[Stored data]
* * *

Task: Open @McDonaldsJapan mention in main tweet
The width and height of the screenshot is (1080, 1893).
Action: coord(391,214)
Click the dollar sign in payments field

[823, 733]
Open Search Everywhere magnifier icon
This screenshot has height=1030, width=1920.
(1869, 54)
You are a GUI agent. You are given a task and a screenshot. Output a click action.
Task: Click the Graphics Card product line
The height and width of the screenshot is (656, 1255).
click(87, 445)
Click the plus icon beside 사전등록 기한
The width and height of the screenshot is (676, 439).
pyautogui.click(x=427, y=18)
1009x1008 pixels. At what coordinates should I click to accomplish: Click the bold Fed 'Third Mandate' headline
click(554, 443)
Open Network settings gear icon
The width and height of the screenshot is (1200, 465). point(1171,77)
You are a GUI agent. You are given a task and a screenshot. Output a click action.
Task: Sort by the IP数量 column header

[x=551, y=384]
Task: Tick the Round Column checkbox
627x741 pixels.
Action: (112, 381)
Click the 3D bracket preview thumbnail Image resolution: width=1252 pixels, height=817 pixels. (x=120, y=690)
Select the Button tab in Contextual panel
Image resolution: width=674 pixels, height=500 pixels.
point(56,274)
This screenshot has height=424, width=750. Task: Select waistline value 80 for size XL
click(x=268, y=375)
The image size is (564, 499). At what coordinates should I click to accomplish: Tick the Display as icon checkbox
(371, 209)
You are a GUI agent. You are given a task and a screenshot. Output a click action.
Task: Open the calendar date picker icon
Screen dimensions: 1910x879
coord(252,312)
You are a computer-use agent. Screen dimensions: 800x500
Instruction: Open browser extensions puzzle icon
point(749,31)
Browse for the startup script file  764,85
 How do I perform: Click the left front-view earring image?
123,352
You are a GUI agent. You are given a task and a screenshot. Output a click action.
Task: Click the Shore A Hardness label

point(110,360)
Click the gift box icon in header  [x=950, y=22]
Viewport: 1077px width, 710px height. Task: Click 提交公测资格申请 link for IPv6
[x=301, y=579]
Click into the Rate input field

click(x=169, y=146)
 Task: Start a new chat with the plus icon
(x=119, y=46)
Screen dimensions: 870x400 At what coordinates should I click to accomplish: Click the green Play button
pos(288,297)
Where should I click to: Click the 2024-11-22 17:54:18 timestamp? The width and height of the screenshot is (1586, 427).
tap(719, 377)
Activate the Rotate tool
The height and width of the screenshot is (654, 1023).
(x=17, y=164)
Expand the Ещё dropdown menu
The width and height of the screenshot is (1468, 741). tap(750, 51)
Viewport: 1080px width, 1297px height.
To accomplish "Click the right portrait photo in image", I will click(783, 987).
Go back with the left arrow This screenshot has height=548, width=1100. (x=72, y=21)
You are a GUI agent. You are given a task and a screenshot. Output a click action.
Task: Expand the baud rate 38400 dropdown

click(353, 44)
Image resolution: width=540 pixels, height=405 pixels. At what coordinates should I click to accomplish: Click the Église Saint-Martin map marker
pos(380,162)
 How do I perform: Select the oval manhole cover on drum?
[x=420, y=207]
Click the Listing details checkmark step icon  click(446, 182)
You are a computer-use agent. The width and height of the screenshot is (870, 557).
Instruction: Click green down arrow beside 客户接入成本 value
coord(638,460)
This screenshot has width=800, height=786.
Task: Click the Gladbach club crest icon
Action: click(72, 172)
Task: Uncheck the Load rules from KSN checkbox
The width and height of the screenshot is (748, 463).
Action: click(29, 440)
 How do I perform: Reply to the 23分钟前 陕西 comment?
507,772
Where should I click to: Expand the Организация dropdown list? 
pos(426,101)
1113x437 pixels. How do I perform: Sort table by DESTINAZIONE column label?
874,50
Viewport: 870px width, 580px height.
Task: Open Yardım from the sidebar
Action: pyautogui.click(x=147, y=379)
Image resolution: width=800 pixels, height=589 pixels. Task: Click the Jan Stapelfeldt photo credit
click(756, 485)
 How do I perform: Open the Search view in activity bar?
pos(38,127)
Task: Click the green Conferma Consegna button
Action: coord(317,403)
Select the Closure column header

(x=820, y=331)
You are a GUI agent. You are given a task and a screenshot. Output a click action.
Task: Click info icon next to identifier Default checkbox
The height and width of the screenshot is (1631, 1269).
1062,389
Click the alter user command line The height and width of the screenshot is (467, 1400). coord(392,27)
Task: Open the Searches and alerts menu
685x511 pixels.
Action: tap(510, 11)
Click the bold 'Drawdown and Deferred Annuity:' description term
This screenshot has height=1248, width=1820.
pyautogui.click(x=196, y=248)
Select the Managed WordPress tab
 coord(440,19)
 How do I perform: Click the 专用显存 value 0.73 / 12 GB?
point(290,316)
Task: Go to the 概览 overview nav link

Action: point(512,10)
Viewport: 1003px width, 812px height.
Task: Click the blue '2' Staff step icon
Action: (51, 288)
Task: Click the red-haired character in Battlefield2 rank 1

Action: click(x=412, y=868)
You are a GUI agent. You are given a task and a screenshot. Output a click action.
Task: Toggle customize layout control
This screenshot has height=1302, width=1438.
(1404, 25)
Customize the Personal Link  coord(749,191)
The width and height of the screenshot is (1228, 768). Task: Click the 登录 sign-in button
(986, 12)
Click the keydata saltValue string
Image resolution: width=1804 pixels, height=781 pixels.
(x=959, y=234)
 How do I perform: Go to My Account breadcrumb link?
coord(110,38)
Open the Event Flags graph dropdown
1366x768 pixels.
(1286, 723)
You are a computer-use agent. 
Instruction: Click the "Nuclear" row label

* * *

* **Activity**:
Find every line of the data that includes the string "computer". Copy each of those lines.

* **Answer box**:
You are a computer-use agent. Screen dimensions: 800x500
You are a computer-use agent. The width and height of the screenshot is (870, 557).
You are a computer-use agent. 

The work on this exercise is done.